I was just reading one of the forums called Opinion about buying a Nikon or Canon. I found the whole 8 pages great, but one comment really peaked my curiosity. One of the members had made a comment about how when he had tried to get some of his photos in a particular magazine once that he felt all of his 200 shots were rejected because they had only wanted images taken with full-frame DSLRs or film. He didnt say but I assume that since then he has sent all in full frame. That made me wonder if anyone (or everyone) had this same kind of experience or does anyone have any comments about this one way or other? And if this is the way it always is does anyone think with all the newer smaller DSLRs that this will change. Let me add that I am very new to DSLR photography, DSLR cameras and this forum. Just curious.
I've had photos used by magazines that were taken with a Nikon D200, not a full-frame camera, and some with a D700 which is a full-frame. I've never been told "full-frame only".
This directory cover was taken with an D1x, also not full-frame.
But maybe it depends upon the magazine.
People devise all sorts of reasons why their pics were rejected, but in this case (having contributed to and edited magazines) my guess is that 200 pictures were simply FAR too many, so the editor glanced at a few; found them lacking; and sent the lot back. Format doesn't matter a toss, but quality does. Anyone who would send 200 pics to a magazine is shaky on how magazines work and quite possibly equally shaky on what quality means.
Cheers,
R.
Opus
Loc: South East Michigan
My niece has been published in several different magazines and she used a Nikon D40 so I would say no, it doesnt have to be full frame. Some magazines still will not take anything digital but they are far and few between.
Jer
Loc: Mesa, Arizona
National Geographic and Arizona Highways have very tight requirements and full frame meets them. But Highways, I think still wants 4x5 file or larger.
Check with the magazine first.
However, if you have full frame you won't have to worry about it.
Beautiful picture... Thank you for your input.
Thanks for your info. I appreciate it.
Thats great news. Thanks.
If I ever get to that point I will keep this in mind. Thanks.
Judyslife51 wrote:
I was just reading one of the forums called Opinion about buying a Nikon or Canon. I found the whole 8 pages great, but one comment really peaked my curiosity. One of the members had made a comment about how when he had tried to get some of his photos in a particular magazine once that he felt all of his 200 shots were rejected because they had only wanted images taken with full-frame DSLRs or film. He didnt say but I assume that since then he has sent all in full frame. That made me wonder if anyone (or everyone) had this same kind of experience or does anyone have any comments about this one way or other? And if this is the way it always is does anyone think with all the newer smaller DSLRs that this will change. Let me add that I am very new to DSLR photography, DSLR cameras and this forum. Just curious.
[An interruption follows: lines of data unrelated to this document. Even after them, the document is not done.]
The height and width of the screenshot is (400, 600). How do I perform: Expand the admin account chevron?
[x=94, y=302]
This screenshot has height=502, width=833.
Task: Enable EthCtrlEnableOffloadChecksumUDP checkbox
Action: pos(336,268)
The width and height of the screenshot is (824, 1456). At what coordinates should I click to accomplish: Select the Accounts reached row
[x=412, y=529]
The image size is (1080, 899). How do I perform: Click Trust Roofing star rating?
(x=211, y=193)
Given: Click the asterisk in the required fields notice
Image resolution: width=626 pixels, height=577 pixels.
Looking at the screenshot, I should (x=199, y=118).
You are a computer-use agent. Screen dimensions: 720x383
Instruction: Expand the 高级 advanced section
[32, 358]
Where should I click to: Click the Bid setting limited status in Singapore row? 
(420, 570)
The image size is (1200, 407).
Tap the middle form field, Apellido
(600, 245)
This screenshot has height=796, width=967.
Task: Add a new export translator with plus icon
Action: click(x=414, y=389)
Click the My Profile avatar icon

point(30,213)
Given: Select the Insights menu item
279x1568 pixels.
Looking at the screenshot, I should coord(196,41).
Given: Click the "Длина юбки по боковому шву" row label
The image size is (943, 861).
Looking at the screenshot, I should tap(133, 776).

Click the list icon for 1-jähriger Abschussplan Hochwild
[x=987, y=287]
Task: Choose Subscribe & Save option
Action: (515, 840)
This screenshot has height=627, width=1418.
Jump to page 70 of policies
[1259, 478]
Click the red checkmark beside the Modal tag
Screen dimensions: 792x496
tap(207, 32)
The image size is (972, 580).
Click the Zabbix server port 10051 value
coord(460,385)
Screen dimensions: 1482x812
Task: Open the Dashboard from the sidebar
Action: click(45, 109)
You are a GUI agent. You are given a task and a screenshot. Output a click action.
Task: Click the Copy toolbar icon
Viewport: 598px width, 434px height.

I was just reading one of the forums called Opini... (
show quote)
I can't say what any particular magazine requires, BUT I have had 12 or so images used in magazines and articles and a couple travel guides that were taken with both a Canon 50D and a Pentax *IST/DL. I don't know if the EXIF date is required, I have only been asked to provide data once.
Hope that helps
Poltergeezer wrote:
I've had photos used by magazines that were taken with a Nikon D200, not a full-frame camera, and some with a D700 which is a full-frame. I've never been told "full-frame only".
This directory cover was taken with an D1x, also not full-frame.
But maybe it depends upon the magazine.
I really really REALLY like this shot!
(PHOTOENVY) great image!
I enjoyed looking at the site you suggested. Thank you.